Coca-colaがPETボトルにrPET製ボトルを使用し、リサイクルしやすいデザインにする。ラベルを廃止し、表示はボトルのエンボス、レーザーマーク、キャップで行う。この仕様の「スプライト」をイギリスで3月まで試験販売する(参考写真1参照)。日本Coca-colaもラベル廃止を進めている。
CJ Biomaterials(韓国)がPHAラミネート紙によってラーメンカップを生分解可能した(参考写真2参照)。この方式だと日本では「紙カップ」になると思う。
Total Energies Corbionは解重合によるPLAリサイクル技術を開発している。通常の方法では再生中に分子量が下がってしまうためだ。この方法よる材料はLCA解析によると植物由来PLAより環境負荷が小さい。
Total Energies は廃プラを熱分解して原料、熱源として活用する。
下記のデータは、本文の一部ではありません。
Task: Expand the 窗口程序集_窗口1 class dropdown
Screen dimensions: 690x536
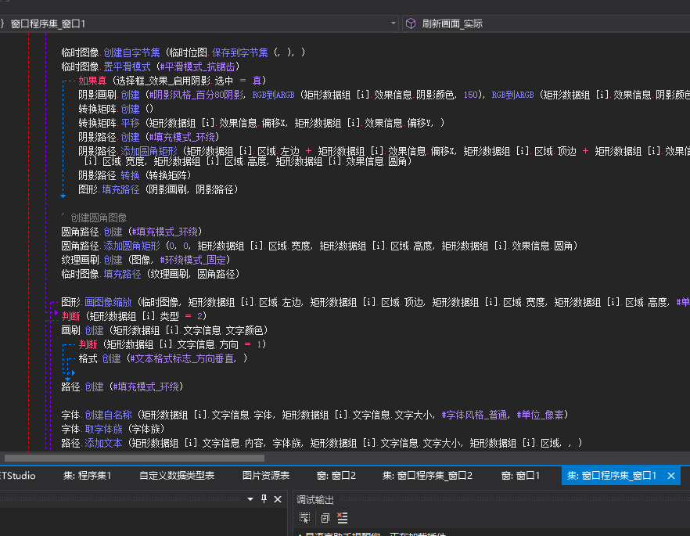Action: tap(394, 23)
通常は熱利用のみだが、分留して留分ごとに使い分けている。
各種成形設備メーカーのPiovanがCIに伴うブランド整理を行った。
包装材用設備メーカーのKronesがNetstal を傘下に入れた。
CiTexが計測器メーカーPixargusを買収した。
Revolutionがカナダのリサイクル業者Poly Ag Recyclingを買収した。
カールフィッシャー法は水分を加熱分離して定量する。加熱条件が適切でないと正しい結果が得られない。PA66の場合、加熱時間温度220℃程度、処理時間は7分以上必要だ。キャリアガスは不活性ガスが望ましい。設定温度と試料温度には偏差があるので、校正した温度を設定する。
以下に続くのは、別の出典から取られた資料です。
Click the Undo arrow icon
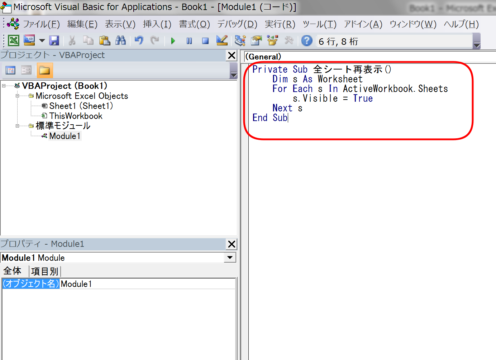Viewport: 496px width, 360px height. click(139, 41)
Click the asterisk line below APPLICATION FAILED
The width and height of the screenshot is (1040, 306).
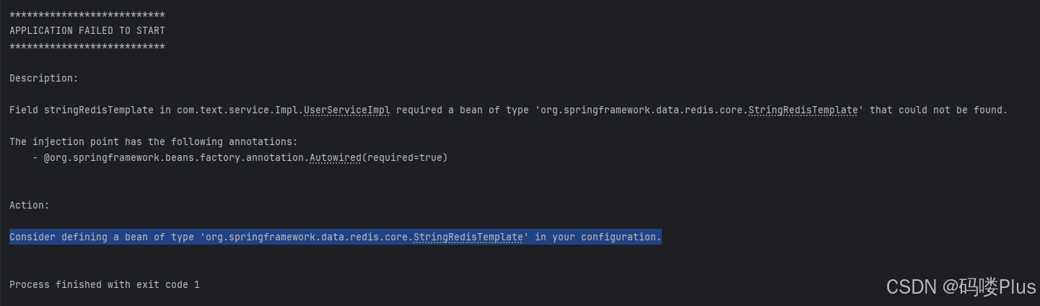87,47
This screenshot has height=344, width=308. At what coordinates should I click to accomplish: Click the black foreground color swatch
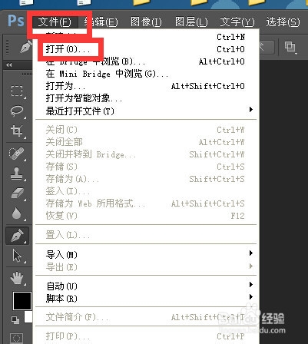pos(22,300)
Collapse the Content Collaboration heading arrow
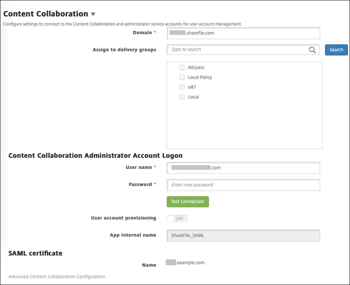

射出成形では成形機キャビティ間に圧力損失がある。寸法やヒケを検討する時はこのことを考慮する必要がある。
マドックタイプのスクリューでは先端2ピッチを混練部にしている。混練部の山を乗り越える時のせん断応力が200〜300kPa程度にする。混練部の溝が狭く、深すぎる傾向があり、溝底で劣化が起きていることがある。
Precision Molded Plasticsは200トン以下の小型成形機を14台保有する精密成形モルダーで、連続運転をしている。夜間の3時間は無人になる。
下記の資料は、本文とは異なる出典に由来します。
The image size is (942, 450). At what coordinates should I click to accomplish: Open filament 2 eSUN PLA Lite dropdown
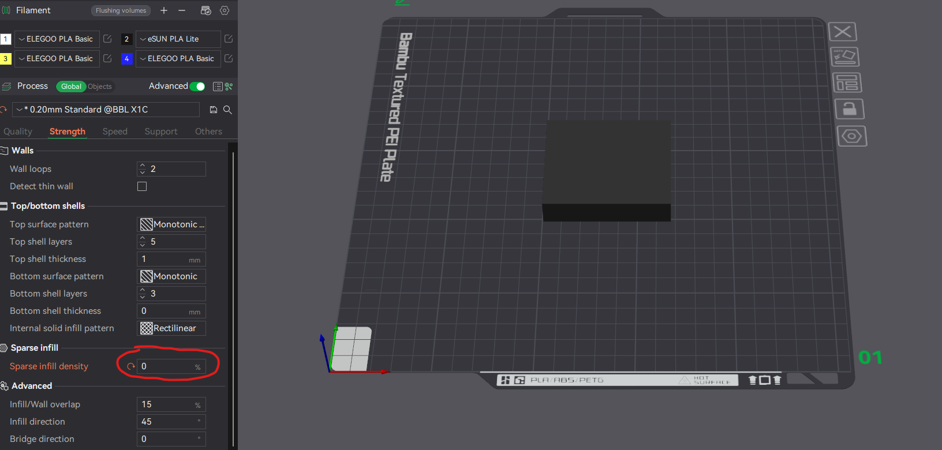(x=178, y=39)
設備、人材、システムを経営の必須3要素と捉え、精緻化をすすめている。金型は内製しており、生産管理システムは自社開発した。成形機の電動化、成形の自動化を進めている。1万個程度の需要に焦点を当てており、自社に適したものを受注するようにしている。顧客を重視しており、納期遵守率は98.6%、過去17年でクレームは11件しか発生していない。特定顧客の依存を総売上の10%、利益の20%以下になるようにしてリスクの分散を図っている。過去に数社を買収した。仲間が引退する時事業を引き継いだもので、顧客拡大に貢献した。
Windmill Plasticsは自動化が進むと現場監視がおろそかになること、スタッフ人員削減が進まないこと、に気付いた。そこで監視業務の自動化を進めた。これを集約して、日誌作成業務もなくした。さらに判断機能を加えて監視システムを完成させ、Clariprodとして外販している。安価で導入が容易だ。また、可視化機能を強化してブラックボックス化を防いでいる。
EUでは2025年までにPETボトルへの25%以上のリサイクル材使用が義務付けられ、以降さらに引き上げられることが予定されている。
Missionはこれに対応できる技術を確立した。ポイントの第1は選別の強化だ。フレーク状態で着色物、非PET材料がほぼ完全に除去される。第2は溶融縮重合機で、rPETの粘度を調整する。
Plastics Technologyもページ数が減り始めた。今月からは「産業指数」の掲載がなくなった。そんな状況で本誌はがんばっている方を取り上げ、励まし続けている。産業構造が異なるため即活用できることは少ないが、我々にない発想、あるいは飛躍のヒントが隠れているかもしれないと思う。NPEが開催を控え、様々な報道が行われている。成果を期待したい。